Хорошо в Лесне поют. Мы были в Софийской церкви у ранней литургии. Но и помимо того мы слышали леснинское пение — в главном монастырском храме.
Прошел рано начавшийся день, богатый впечатлениями и многими думами. Утомились и сестры на своих обычных тяжелых работах… Величественный храм был скудно освещен несколькими свечами с хор, где поместились певчия сестры. Внизу нас было немного: м. Екатерина, м. Нина и мы двое — впереди задней правой колонны и несколько сестер у левых входных дверей… С высоты неслись стройные звуки христианской молитвы и наполняли темную громаду красивого храма. Робкий восковой свет терялся в густом мраке и сильные звуки одни овладевали всей душой. В этой молитве слышалась громкая хвала Богу, даровавшему силы нести эти труды, и дрожали в ней слезы людского горя, и звучала любовь, могучая и радостная, и сквозила нежная надежда, по временам переходившая в нетерпеливый призыв грядущего Господа. И когда раздались трогательные слова песни ‘Се жених грядет в полунощи и блажен раб, егоже обрящет бдяща’, то почувствовалось, как уместны здесь эти слова, — и сердце усиленно билось от наплыва волнений, связанных с христианским вопросом. Время от времени тихий шопот м. Нины спрашивал: ‘Не правда ли, у нас поют совсем, совсем иначе, чем в других местах’? И было ясно, что поют здесь иначе потому, что чувствуют здесь по-своему и живут не как везде. И с жадностью внимал я молитве. Хотелось проникнуть в её глубину и открыть по ней то, что лежит у этих тружениц на самом дне их сердца, что скрывается может быть от их собственной ясной мысли в дали души… Я не понимаю технической красоты музыки и пения и их действие на меня сказывается в усиленном переживании собственных мыслей и собственных чувств, часто слишком далеких от слов автора и мыслей композитора… И в те незабвенные минуты я думал свою думу. Я думал: почему в этой молитве не слышится веры, — той мощной и твердой веры, которая угрожала сокрушить мир и победить его зло? Сюда, в этот уголок, доносятся волны мирских бед и страданий. Немногие жертвы мирской жизни, которые здесь выбрасываются на берег, поднимаются милосердными сестрами: они обмывают раны несчастных, кормят голодных, выхаживают бедных детей. Но отчего так грозны и несокрушимы волны этого мирского моря? Отчего оно так необъятно, а этот ‘вертоград’ так мал и так немощен? Почему кажется, что эти сестры вышли из пены людских страданий, они вырваны у Бога, как падучия звезды, силой горя и бед, они сами подавлены этой силой?

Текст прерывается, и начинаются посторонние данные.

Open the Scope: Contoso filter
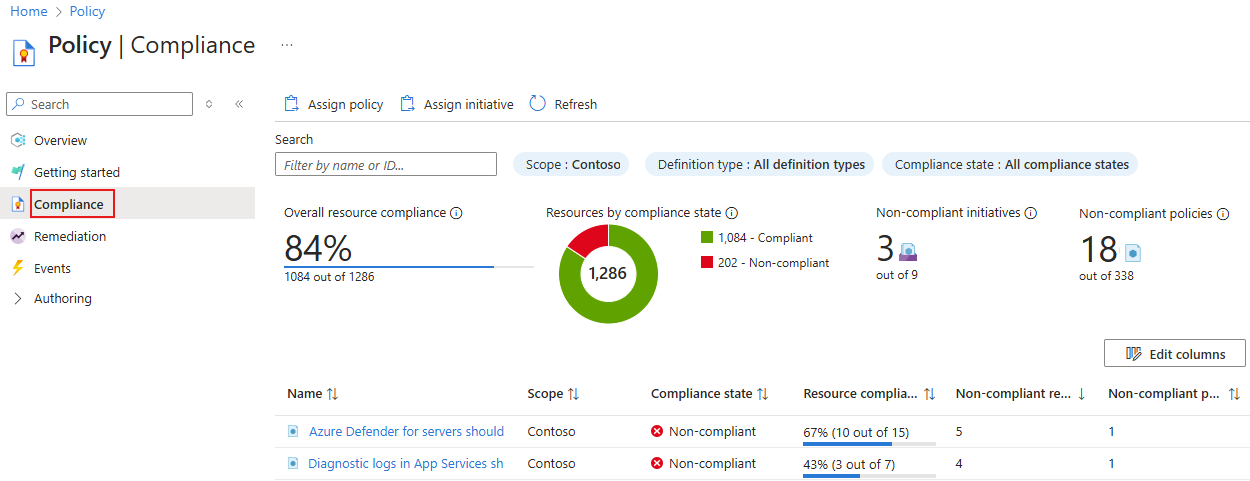The image size is (1250, 481). [572, 164]
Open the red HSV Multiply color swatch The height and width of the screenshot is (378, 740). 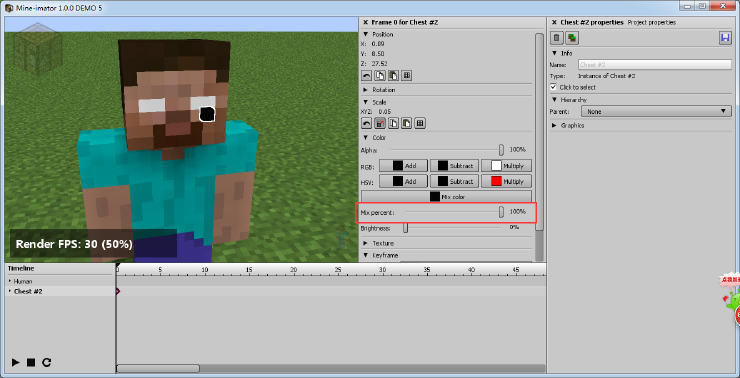pyautogui.click(x=496, y=181)
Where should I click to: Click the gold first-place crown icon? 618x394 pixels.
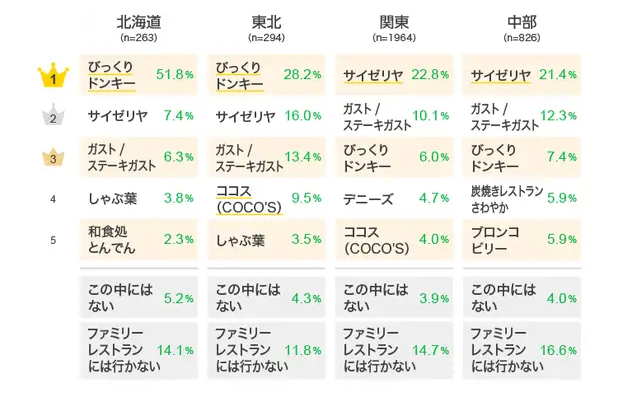53,75
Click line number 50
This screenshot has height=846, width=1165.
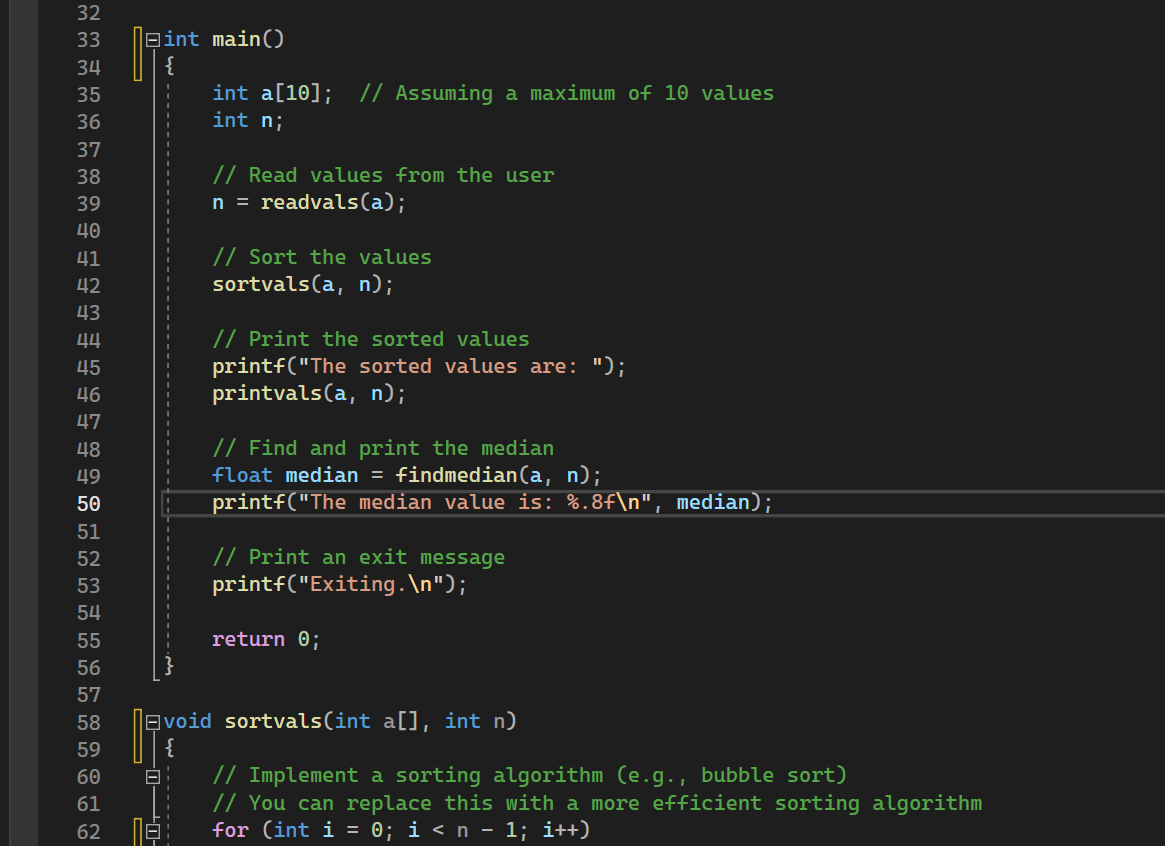pos(88,502)
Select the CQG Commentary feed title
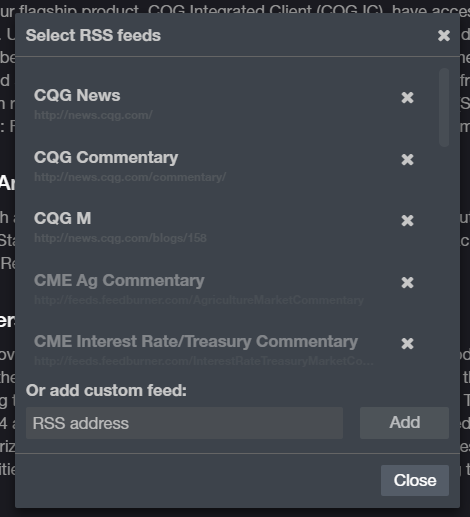Image resolution: width=470 pixels, height=517 pixels. click(x=106, y=158)

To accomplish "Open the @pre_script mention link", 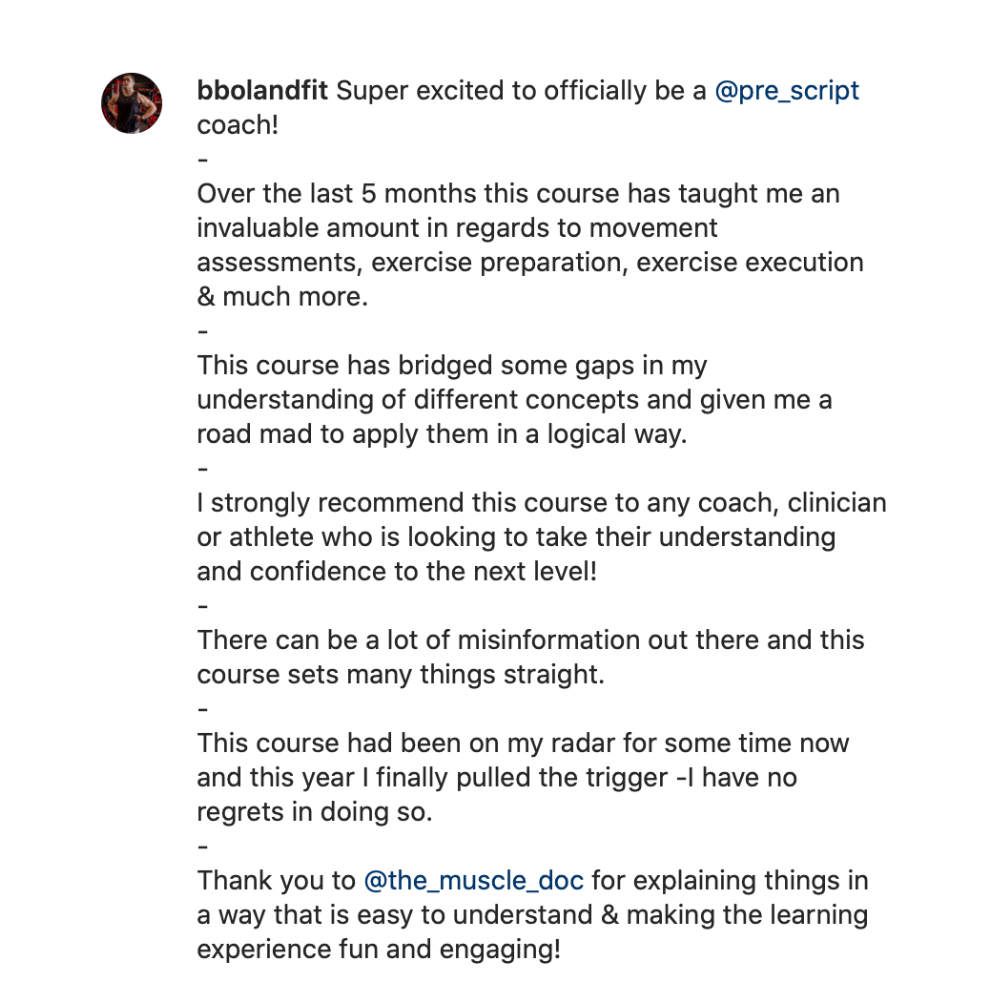I will [x=787, y=91].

Он душу младую в объятиях нес
Для мира печали и слез…
Она прекрасна — эта душа, прекрасна и божественна, но почему она — нежный цветок на крепком древе мира, почему она так страстно зовет грядущего Жениха, почему она так рвется из мира, которому она чужда? Где та вера, которая сама вышла бы в мир и увидала его у своих ног, вышла бы в мир с надеждой изменить его, с сознанием своей силы пересоздать мир, затопить своею любовью всю поверхность земли? Разве не в этом единственно христианство? Разве оно ныне только в нежной женской душе и уже не имеет мужской бодрости?..
Описанные мной в предшествующих очерках христианские деятели развивают деятельность, имеющую вид лично-христианской благотворительности, подвига служения ближнему, принесения личной жизни на алтарь человеческих страданий и нужд. Далее, со следующего очерка, я опишу другой вид христианской жизни и деятельности — устроение живой христианской общины, общежитие людей, ищущих правды.
В описаниях первого типа христианской деятельности я ограничиваюсь изображенными выше лицами и учреждениями, потому что считаю достаточно обрисовавшимся этот тип в его наиболее ярких представителях, но это не значит, что этими немногими представителями исчерпывается действительное число делателей этого вида. Я хочу указать читателям, какие бывают живые люди, совершающие и в наши дни свои тихие подвиги, но я не беру на себя задачи перечислить всех, сколько таких деятелей знает сама действительность. Их больше, гораздо больше, чем сколько названо выше. Говорю это не в смысле беспочвенного предположения, а на основании имеющихся в моем распоряжении сведений.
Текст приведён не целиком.